42. \(y''+7y′−60y=0, \quad y(0)=4, \; y(2)=0\)
43. \(y''−4y′+4y=0, \quad y(0)=2, \; y(1)=−1\)
- Answer
- \(y = 2e^{2x} - \left( \frac{2e^{2}+1}{e^2} \right)xe^{2x}\)
44. \(y''−5y′=0, \quad y(0)=3, \; y(−1)=2\)
45. \(y''+9y=0, \quad y(0)=4, \; y(π^3)=−4\)
- Answer
- \(y = 4\cos 3x + c_2\sin 3x,\) infinitely many solutions
46. \(4y''+25y=0, \quad y(0)=2, \; y(2π)=−2\)
47. Find a differential equation with a general solution that is \(y=c_1e^{x/5}+c_2e^{−4x}.\)
- Answer
- \(5y'' +19y' -4y = 0\)
48. Find a differential equation with a general solution that is \(y=c_1e^{x}+c_2e^{−4x/3}.\)

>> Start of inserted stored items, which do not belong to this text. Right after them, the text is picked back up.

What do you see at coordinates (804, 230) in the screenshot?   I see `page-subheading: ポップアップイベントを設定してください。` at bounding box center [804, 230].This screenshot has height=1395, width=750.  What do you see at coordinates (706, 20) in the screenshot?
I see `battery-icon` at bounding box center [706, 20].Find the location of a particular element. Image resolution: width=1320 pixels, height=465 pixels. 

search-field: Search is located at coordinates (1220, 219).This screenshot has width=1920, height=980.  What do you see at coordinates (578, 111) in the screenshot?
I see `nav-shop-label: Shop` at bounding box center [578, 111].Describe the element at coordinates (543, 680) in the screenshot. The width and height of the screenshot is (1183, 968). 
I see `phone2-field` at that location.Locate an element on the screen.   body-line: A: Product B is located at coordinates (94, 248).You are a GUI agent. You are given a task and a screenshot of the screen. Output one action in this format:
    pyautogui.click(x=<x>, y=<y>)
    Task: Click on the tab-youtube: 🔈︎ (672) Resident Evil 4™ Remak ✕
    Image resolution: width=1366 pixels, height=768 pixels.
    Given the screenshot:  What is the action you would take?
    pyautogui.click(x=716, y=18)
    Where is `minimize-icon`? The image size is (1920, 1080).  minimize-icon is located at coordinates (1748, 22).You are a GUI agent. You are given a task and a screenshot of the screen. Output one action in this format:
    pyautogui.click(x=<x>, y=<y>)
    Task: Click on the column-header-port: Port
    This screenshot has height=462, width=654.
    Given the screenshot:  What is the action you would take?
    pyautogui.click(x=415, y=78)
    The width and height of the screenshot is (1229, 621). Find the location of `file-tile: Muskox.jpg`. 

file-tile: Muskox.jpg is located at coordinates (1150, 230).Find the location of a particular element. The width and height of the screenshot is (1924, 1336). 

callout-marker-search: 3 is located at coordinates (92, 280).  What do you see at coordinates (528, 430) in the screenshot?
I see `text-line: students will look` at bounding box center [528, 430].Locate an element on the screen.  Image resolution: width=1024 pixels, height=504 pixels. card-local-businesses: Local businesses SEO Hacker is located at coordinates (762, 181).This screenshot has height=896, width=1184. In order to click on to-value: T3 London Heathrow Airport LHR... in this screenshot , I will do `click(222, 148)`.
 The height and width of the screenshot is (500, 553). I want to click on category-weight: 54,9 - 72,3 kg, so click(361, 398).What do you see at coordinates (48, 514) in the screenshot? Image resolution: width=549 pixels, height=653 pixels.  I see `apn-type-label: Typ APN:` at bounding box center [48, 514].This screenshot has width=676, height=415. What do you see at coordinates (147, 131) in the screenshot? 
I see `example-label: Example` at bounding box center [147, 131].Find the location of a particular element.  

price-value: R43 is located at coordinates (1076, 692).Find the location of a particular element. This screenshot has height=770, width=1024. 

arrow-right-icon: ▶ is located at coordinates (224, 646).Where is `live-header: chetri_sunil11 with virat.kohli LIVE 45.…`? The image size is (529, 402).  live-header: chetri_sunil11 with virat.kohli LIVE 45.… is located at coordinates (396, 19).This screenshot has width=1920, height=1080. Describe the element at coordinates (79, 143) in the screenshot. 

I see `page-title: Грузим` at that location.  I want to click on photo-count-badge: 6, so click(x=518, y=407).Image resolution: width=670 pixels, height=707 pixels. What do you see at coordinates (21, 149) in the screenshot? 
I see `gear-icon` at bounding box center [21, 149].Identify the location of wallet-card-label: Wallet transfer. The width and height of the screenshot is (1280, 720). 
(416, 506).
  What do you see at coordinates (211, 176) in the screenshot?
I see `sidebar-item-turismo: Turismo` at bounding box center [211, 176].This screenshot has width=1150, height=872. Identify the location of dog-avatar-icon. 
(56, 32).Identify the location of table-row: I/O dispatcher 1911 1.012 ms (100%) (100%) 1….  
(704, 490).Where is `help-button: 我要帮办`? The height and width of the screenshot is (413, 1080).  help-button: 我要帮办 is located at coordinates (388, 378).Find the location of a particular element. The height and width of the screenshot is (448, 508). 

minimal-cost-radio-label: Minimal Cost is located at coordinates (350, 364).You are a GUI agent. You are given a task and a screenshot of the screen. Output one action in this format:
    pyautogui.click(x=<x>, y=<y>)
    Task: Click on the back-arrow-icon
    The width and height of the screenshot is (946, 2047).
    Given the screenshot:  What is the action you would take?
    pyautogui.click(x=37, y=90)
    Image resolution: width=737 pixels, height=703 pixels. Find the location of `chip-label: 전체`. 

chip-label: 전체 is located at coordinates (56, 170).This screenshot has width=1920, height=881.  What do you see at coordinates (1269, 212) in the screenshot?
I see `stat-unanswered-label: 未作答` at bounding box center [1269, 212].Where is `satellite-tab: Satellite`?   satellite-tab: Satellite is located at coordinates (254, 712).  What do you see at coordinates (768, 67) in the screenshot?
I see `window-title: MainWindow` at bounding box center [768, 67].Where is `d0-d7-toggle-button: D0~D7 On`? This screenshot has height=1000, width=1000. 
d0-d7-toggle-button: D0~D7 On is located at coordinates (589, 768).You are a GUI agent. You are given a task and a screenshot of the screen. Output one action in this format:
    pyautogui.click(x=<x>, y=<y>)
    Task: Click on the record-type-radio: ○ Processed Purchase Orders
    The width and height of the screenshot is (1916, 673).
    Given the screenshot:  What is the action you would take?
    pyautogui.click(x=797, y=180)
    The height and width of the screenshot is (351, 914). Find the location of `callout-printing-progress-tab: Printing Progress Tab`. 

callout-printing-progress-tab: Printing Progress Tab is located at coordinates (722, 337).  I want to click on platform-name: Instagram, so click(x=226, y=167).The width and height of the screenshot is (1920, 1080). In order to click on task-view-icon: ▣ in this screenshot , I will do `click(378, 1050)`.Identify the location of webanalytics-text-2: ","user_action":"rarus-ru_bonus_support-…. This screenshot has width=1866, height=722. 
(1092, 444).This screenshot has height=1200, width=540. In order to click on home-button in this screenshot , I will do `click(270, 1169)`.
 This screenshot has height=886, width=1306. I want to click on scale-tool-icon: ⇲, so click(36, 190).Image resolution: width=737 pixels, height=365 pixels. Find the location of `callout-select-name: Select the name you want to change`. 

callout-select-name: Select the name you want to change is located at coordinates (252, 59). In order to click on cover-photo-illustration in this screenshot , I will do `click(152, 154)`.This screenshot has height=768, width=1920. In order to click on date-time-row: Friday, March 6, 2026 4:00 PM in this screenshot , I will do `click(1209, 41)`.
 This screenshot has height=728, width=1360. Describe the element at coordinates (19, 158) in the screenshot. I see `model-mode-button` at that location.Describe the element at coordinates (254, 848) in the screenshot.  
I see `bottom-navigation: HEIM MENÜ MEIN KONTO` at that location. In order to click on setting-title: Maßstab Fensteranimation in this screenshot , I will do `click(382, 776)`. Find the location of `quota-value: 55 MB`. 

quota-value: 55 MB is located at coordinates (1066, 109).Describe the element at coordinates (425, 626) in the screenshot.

For each differential equation in exercises 49 - 51:
- Solve the initial value problem.
- [T] Use a graphing utility to graph the particular solution.
49. \(y''+64y=0; \quad y(0)=3, \; y′(0)=16\)
- Answer
- a. \(y = 3\cos 8x + 2\sin 8x\)
b.
50. \(y''−2y′+10y=0; \quad y(0)=1, \; y′(0)=13\)
51. \(y''+5y′+15y=0; \quad y(0)=−2, \; y′(0)=7\)
- Answer
- a. \(y = e^{-5/2}\left[-2\cos\left(\frac{\sqrt{35}}{2}x\right) + \frac{4\sqrt{35}}{35}\sin\left(\frac{\sqrt{35}}{2}x\right) \right]\)
b.
52. (Principle of superposition) Prove that if \(y_1(x)\) and \(y_2(x)\) are solutions to a linear homogeneous differential equation, \(y''+p(x)y′+q(x)y=0,\) then the function \(y(x)=c_1y_1(x)+c_2y_2(x),\) where \(c_1\) and \(c_2\) are constants, is also a solution.
53. Prove that if \(a, \, b\) and \(c\) are positive constants, then all solutions to the second-order linear differential equation \(ay''+by′+cy=0\) approach zero as \(x→∞.\) (Hint: Consider three cases: two distinct roots, repeated real roots, and complex conjugate roots.)